There's too many people these days. It's harder to be special, to stand out above all the rest. Perhaps as the economic and educational gaps become narrower (growing middle class, proliferation of college education), the "rest" are simply becoming harder to beat. You have to jump much higher now than you used to. It seems as though the situation has destroyed the environment that used to nurture the unique. People with potential were easier to single out then than they are today, or at least there weren't so many as to make such attention impractical. Everyone has a fighting chance now. Which is good for society as a whole, but not for the development of the legendary.
In the first half of the twentieth century, legendary people were true icons: Einstein, Babe Ruth, Frank Sinatra... these people (to name a few on a rather impressive list) defined their genres and were remembered for it their entire careers. They were never "washed-up," even when they no longer contributed. They had done everything they needed to secure their immortality. Nowadays how long do the legends last? A few years? A decade at the most? Michael Jordan, Sammy Sosa, Brad Pitt, Britney Spears... every time someone comes along now, they're replaced within a decade by someone better... or worse: by many more just as good. These recent "legends" are irrelevant now in the sea of others doing just as well as they were less than ten years ago, and I wouldn't say it's their fault. There's just too many people.
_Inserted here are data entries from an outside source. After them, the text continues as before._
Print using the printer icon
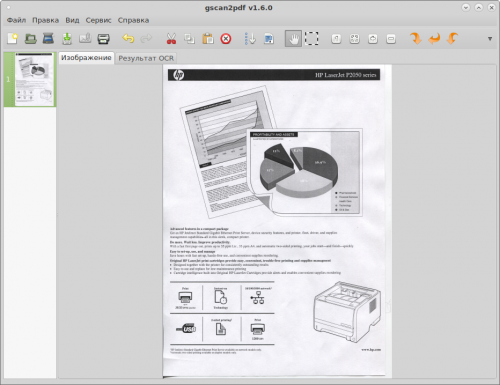 pyautogui.click(x=103, y=39)
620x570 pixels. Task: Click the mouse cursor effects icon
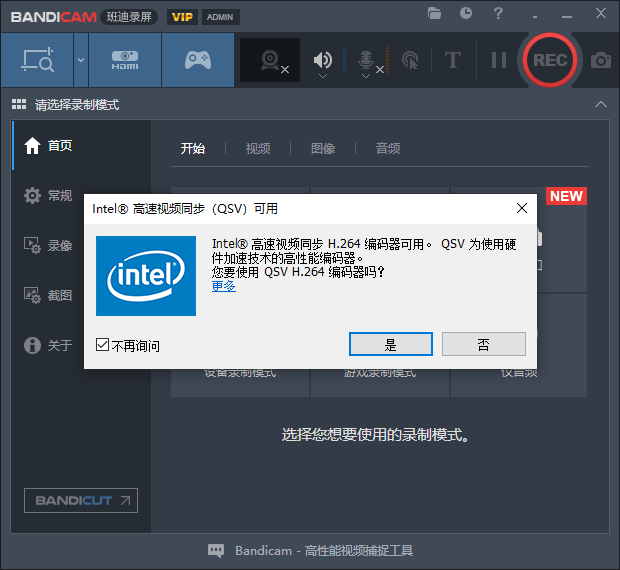tap(409, 60)
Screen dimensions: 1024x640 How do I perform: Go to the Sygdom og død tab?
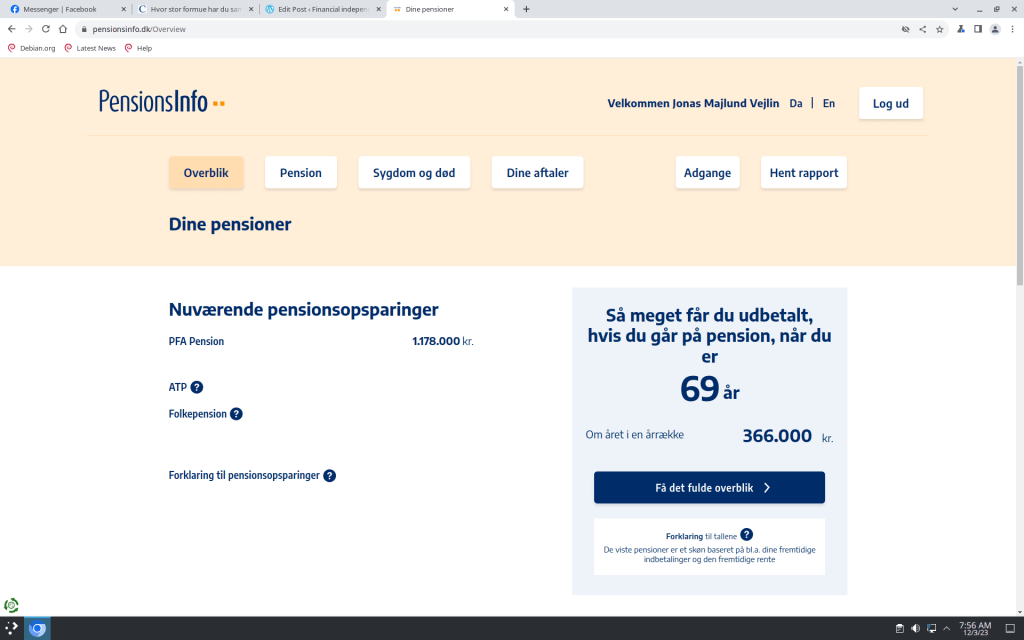point(414,173)
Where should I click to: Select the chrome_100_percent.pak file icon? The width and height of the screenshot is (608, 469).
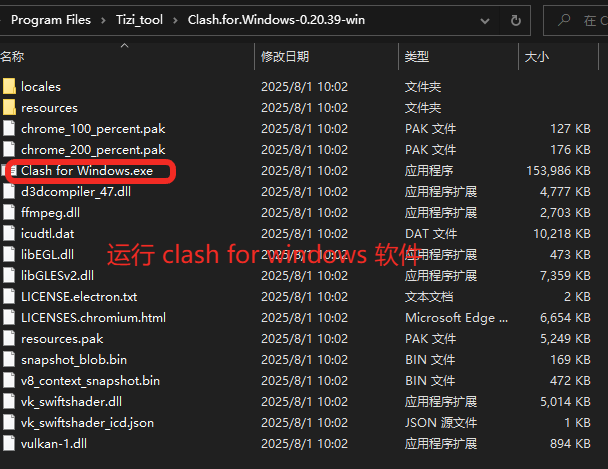(10, 129)
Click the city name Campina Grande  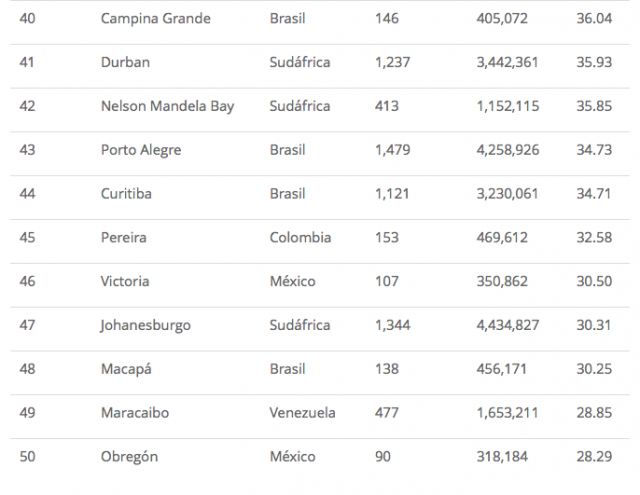click(x=156, y=18)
It seems that as more and more people turn up, better educated and with more money in their pocket than the last, society as a whole improves and develops itself more than it has in the past, but at the expense of the individual. There are just too many people to hand-pick and nurture those with unusual potential.
4 comments:
The closer the "history" is to the present, the broader our knowledge and thus, of the individuals. Our interest lvoes change... you can only admire one person for so long before it becomes boring. BUT as the go further back into history... you don't know every indiviual, merely the ones that have been chosen for us to remember. In 50.. or 100 years from now... many of the individuals we know of now will be memories only in the minds of the deceased and a few names will seem as important to the future as the few we currently admire from the past.
-tina
In the biographies and autobiographies I have read of varying scientific, social, and political leaders, I have noticed a distinct trend for the number of "competitors" these individuals faced throughout their careers to increase as time went on.
There are roughly 4 times as many people alive today as there were in the earlier years of the previous century, and a much higher percentage of the population today is involved in some sort of 'professional' career (as labor needs have shifted dramatically). The result is quite the rat race. Even entering a novel field such as theoretical physics, which requires 10 years of college, you find yourself among hundreds of other scientists working on the exact same problems you had hoped to work on. In contrast, in the earlier years of the previous century, scientists rarely had more than one serious competitor in most of their respective specific areas of work.
What you say is undoubtedly true, and perhaps it is a mistake to try and decide today who will be remembered tomorrow. But I would say that the historians of tomorrow will have far more people to choose from.
and I thought text-books were thick enough, heavy enough & expensive enough as they are. can you imagine when they are all updates with all the somebodies of today?!?!!? of course, you'll be in there.
-tina
i want to read some more jesse thoughts!!! wah!!! what's going on in that mind of yours these days?